== Work required ==
Print the part of the photography forum thread that starts at "Don't post any" and ends at "online? Just wondering...", word for word.

== Page text ==
BEGIN
And this is why this problem is wide-spread; "Oh, it's just a couple of images, I don't want to lose her as a client."  Sorry, but IMO, this is wholly the wrong approach.  You certainly don't need to go in, guns blazing, but it's important for you, and everyone else in the industry to make the effort, where you can, to stop this.  Call her parents, explain to them how the law works, and that while you're mad, you don't want it to happen again.  You could even offer to process some prints for her in a more "trendy" style.

Nb.  This is NOT a problem when you sell prints!


----------



## photoguy99 (Sep 13, 2014)

I like hers better than yours, except for the ridiculous borders. Quite apart from the legality etc.


----------



## orljustin (Sep 13, 2014)

"Nb. This is NOT a problem when you sell prints! "

Wow, prints.  I'm sure she'd be thrilled to carry a 8x10 album around to show her friends.  Maybe she could mail it to her friends via post across town.

Welcome to today.  Learn to profit from it, or lose business.


----------



## tirediron (Sep 13, 2014)

orljustin said:


> "Nb. This is NOT a problem when you sell prints! "
> 
> Wow, prints.  I'm sure she'd be thrilled to carry a 8x10 album around to show her friends.  Maybe she could mail it to her friends via post across town.
> 
> Welcome to today.  Learn to profit from it, or lose business.


How many repeat orders do you get when you sell the digital files?


----------



## robbins.photo (Sep 13, 2014)

tirediron said:


> What's that old line about 'ignorance of the law'?



"Is only a valid excuse until the local cattle baron shows up with 4 of his ranch hands and a hangmans noose".

Or something like that.  Lol


----------



## frommrstomommy (Sep 14, 2014)

tirediron said:


> How many repeat orders do you get when you sell the digital files?



Enough clients to balance the sales I guess.. lol In all seriousness though, I have started adding a few pro lab prints to my packages, along with the digital files and people have been coming back to me after the fact when they want more prints and have printed at random shops against my recommendation asking for more pro lab prints or telling me they were unhappy with whatever local print lab and telling me they have gone ahead and ordered through my recommendations instead. I want people to see the difference in quality and so far, it seems to be working. Can't speak for all but its working here for me.


----------



## Vince.1551 (Sep 14, 2014)

Don't post any online ...  Meet, select(from PC or iPad), pay deposit, deliver, collect full payment. Perhaps you are as eager as your client to post online? Just wondering...


Sent from my iPhone using Tapatalk


----------



## gsgary (Sep 14, 2014)

Don't worry about it in the second shot she has made herself look larger


----------



## orljustin (Sep 14, 2014)

tirediron said:


> How many repeat orders do you get when you sell the digital files?



The plumber doesn't charge a quarter everytime you use the new faucet.  He charges appropriately for his service and moves on.


----------



## Rudipides (Sep 14, 2014)
END
== Data provided ==
BEGIN
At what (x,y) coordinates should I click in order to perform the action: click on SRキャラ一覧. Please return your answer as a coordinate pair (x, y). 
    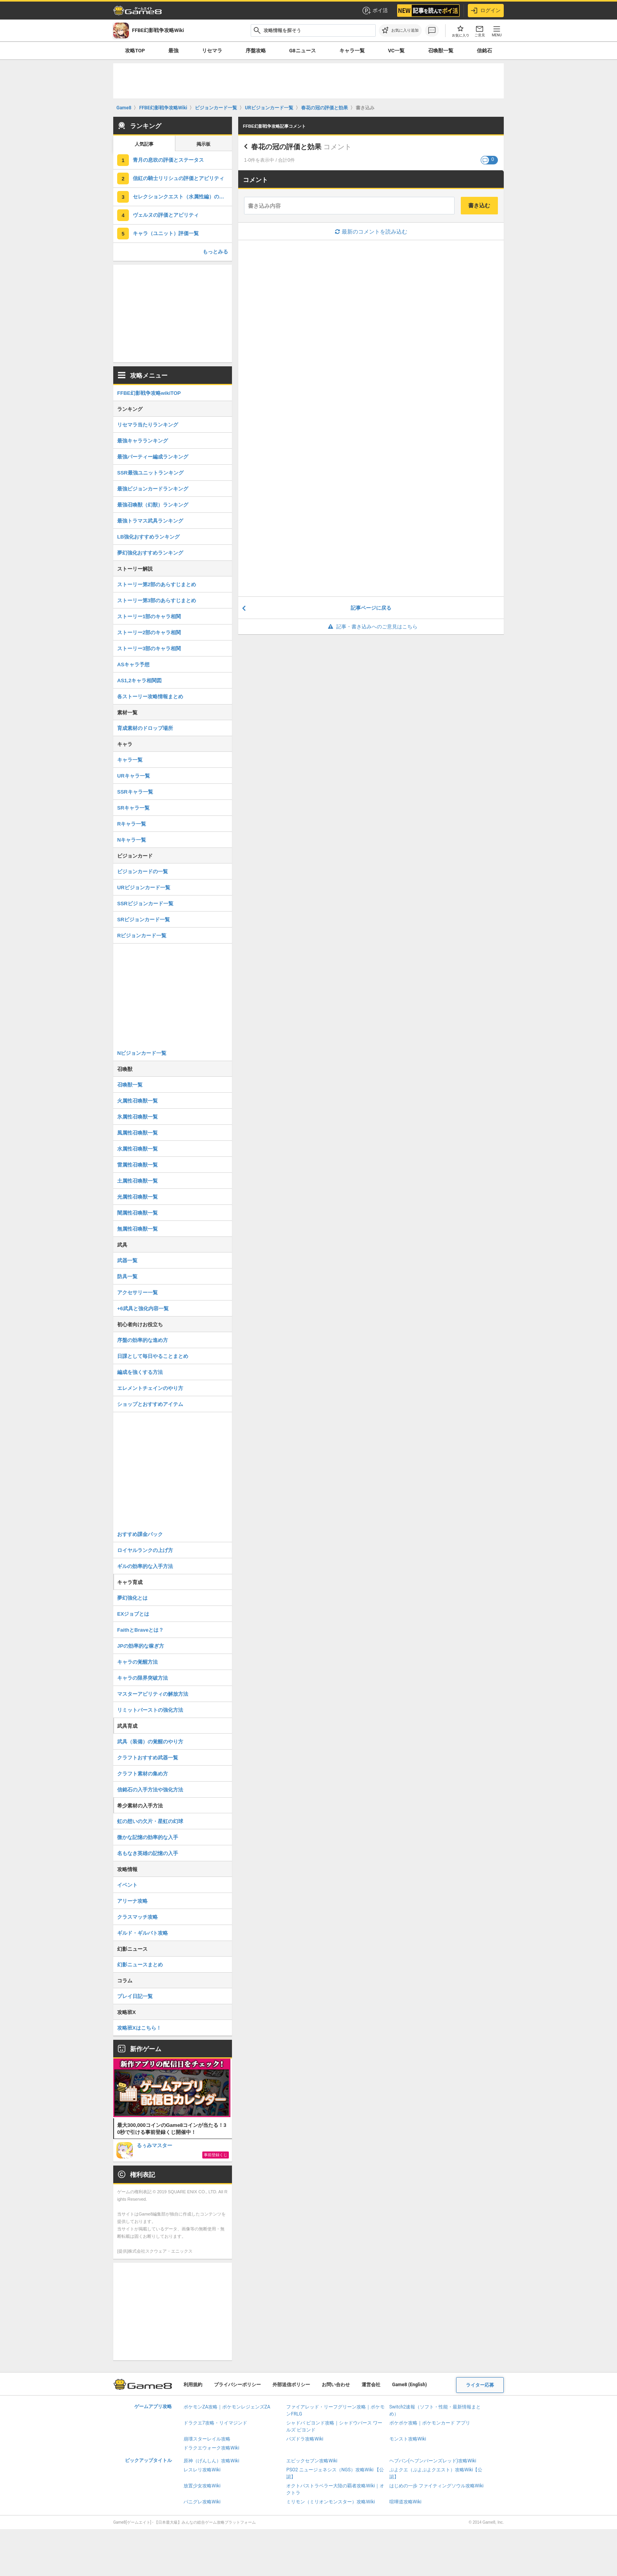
END
== The completed task ==
Don't post any online ...  Meet, select(from PC or iPad), pay deposit, deliver, collect full payment. Perhaps you are as eager as your client to post online? Just wondering...